> [Short task]
Tally how many lines of the material contain the string "Expand", with case counting, and reply with that number alone.

++++ Records supplied

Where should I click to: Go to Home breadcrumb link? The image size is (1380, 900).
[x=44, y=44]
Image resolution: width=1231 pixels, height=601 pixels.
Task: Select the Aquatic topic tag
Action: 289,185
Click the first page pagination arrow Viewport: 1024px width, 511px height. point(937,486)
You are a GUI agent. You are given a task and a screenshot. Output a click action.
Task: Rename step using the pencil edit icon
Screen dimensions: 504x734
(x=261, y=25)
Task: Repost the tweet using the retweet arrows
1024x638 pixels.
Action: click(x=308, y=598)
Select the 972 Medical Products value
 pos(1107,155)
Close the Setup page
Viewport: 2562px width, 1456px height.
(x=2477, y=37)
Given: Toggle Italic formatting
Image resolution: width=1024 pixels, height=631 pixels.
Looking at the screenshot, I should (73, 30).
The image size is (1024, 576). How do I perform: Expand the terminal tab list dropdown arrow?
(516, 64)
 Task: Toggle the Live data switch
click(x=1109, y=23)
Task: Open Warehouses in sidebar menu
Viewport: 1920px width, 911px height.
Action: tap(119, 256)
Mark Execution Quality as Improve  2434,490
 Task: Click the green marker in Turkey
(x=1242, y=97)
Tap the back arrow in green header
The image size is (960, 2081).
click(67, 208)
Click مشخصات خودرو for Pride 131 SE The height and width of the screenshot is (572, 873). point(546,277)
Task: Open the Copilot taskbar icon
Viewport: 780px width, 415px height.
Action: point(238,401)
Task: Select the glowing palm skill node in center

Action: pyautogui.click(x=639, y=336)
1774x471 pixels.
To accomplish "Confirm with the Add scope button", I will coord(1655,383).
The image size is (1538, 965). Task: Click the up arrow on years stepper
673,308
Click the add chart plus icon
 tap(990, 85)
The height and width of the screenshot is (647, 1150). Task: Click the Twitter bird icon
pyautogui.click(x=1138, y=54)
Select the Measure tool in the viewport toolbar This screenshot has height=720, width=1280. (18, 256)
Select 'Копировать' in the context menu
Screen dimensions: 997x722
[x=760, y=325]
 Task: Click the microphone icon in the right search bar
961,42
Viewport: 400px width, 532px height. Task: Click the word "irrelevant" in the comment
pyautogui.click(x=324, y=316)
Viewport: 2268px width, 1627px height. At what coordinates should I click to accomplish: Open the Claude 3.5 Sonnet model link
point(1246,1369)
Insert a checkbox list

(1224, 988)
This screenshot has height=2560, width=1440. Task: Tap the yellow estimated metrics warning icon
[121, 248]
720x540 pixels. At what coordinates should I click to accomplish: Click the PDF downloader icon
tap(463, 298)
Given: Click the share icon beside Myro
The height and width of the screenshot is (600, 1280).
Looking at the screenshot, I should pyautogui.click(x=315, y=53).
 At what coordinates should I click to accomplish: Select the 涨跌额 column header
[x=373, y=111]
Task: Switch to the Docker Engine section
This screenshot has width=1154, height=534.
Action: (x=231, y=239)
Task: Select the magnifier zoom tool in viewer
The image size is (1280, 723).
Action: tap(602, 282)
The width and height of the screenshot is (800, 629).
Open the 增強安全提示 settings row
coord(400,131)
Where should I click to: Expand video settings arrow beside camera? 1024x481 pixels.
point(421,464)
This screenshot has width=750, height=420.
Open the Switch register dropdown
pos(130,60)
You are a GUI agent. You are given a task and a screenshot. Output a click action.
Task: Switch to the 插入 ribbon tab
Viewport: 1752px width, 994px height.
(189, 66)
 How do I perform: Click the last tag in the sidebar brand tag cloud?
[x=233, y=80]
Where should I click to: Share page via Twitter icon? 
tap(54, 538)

++++++++

> [Answer]
2